Genevieve Housman was awarded a Leakey Foundation Research Grant during our fall 2015 cycle for her project entitled “Assessment of DNA methylation patterns in primate skeletal tissues.” In March we featured her work on our blog, which you can read by clicking here. Below she updates us on her progress.
As I wrap up a significant portion of my data collection, I feel it’s time to send out some news from the field.
Being a molecular anthropologist, I don’t exactly have a “field site.” Rather, my work takes place in the clean, safe, and temperature controlled environments of laboratories. In particular, I have collected and processed data at both the Molecular Anthropology Laboratory at Arizona State University and the Genetics Department at the Texas Biomedical Research Institute (TxBiomed).
My research centers on understanding how epigenetic changes contribute to complex skeletal phenotypes in non-human primates. Specifically, I study how variations in DNA methylation patterns relate to variations in femur bone morphologies and the development of skeletal disorders such as osteoarthritis.

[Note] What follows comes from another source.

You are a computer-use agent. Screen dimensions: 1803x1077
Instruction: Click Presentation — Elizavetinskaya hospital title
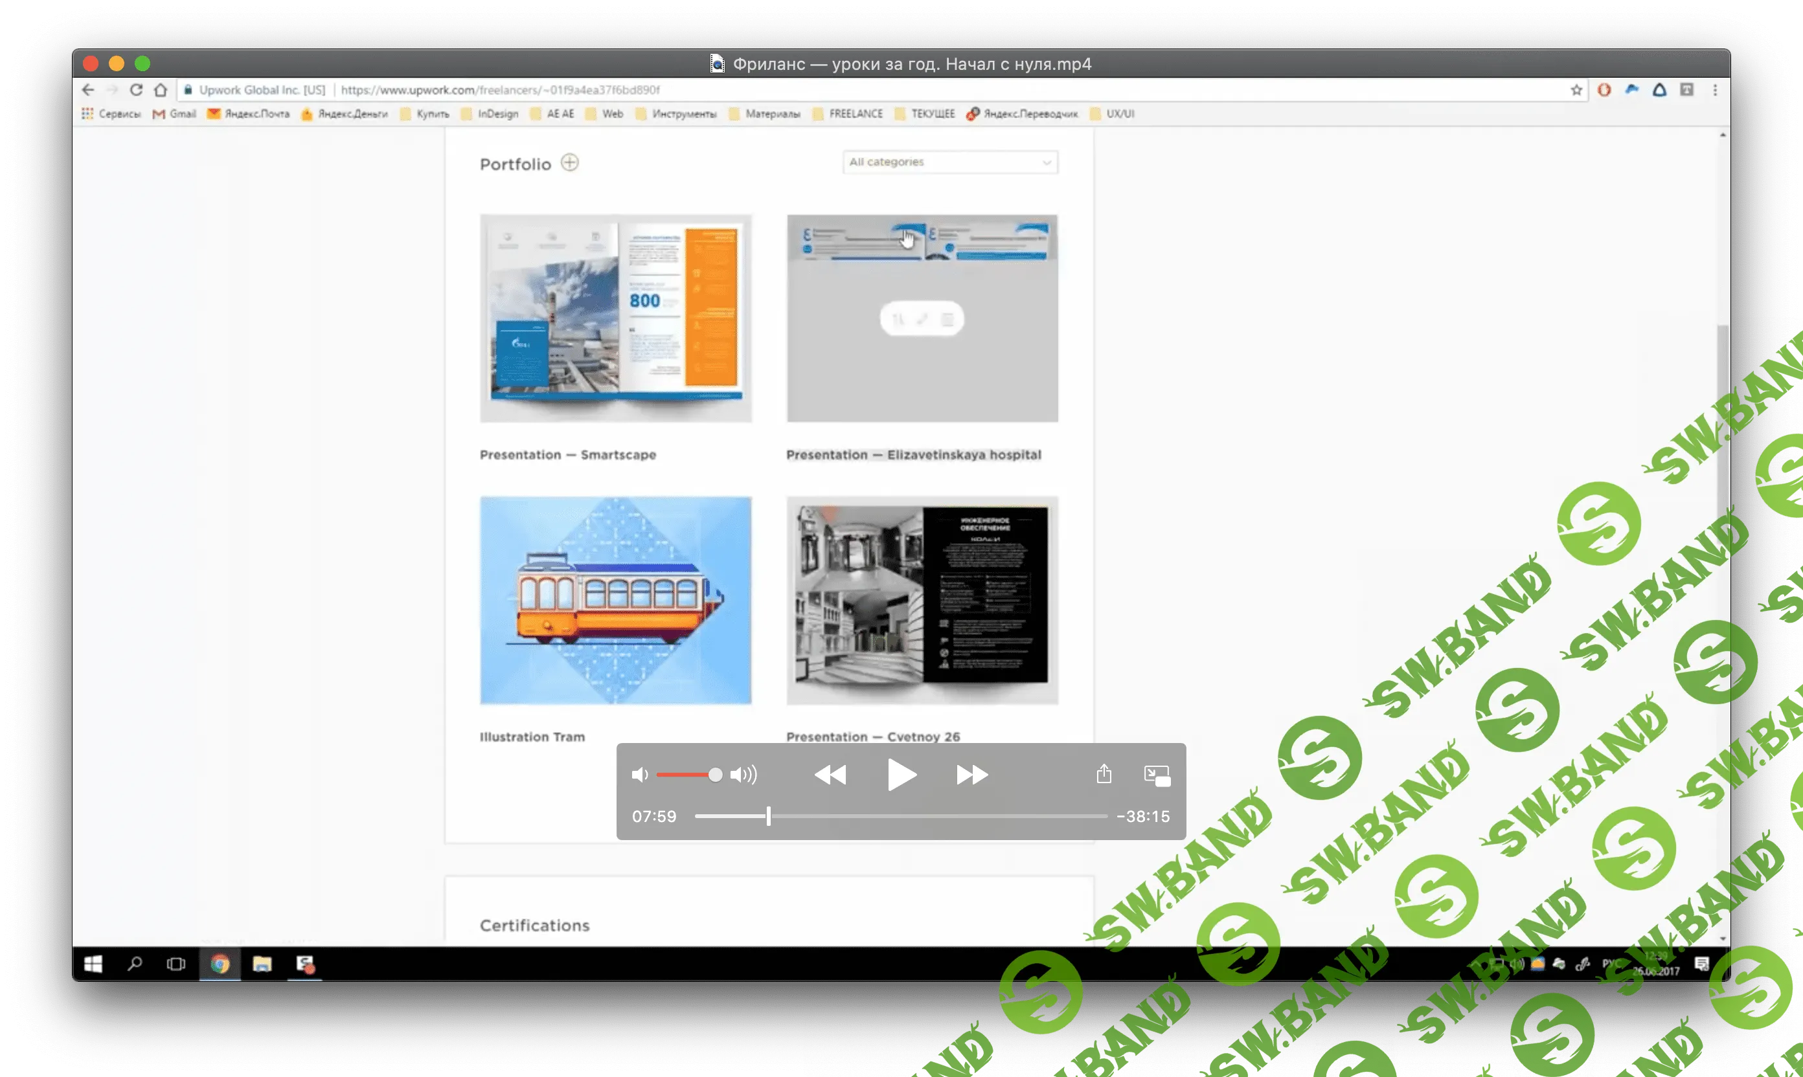click(913, 454)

To do this, I collected morphological measurements and tissue samples from the femora of over 300 non-human primate specimens. These included mostly baboons, as well as chimpanzees, macaques, marmosets, and vervets. I did this initial collection at TxBiomed one year ago. It involved dissecting out previously necropsied and frozen limbs, collecting 29 linear measurements and 55 digital landmarks from each specimen, and sampling cartilage scrapings and drilled bone cores from each specimen. All together, these efforts produced over 25,000 morphological data points and over 500 tissue specimens.
My focus then shifted towards processing and extracting DNA from my tissue specimens so that they could be used in downstream efforts to collect DNA methylation data at a genome-wide level using an advanced probe-based array technology and at a gene-specific level using bisulfite sequencing methods.
First, I pulverized my bone and cartilage samples so that DNA could be more readily extracted from them. To avoid contamination, this process required a series of equipment cleaning steps in between each sample. Then, each sample was extracted using a phenol-chloroform protocol, and DNA concentrations were quantified.
With these steps completed, I just recently began my downstream genome-wide DNA methylation work. This summer I again travelled to TxBiomed, where I assembled and ran 160 of my DNA extractions on probe-based arrays. These arrays examine the DNA methylation levels of over 850,000 loci throughout the genome, and the data look good so far!
I am currently working on statistically comparing these DNA methylation patterns across my different species and with respect to my skeletal phenoypes, and I will begin my gene-specific data collection soon. Hopefully, I’ll have exciting results to share with everyone at the upcoming meetings this year!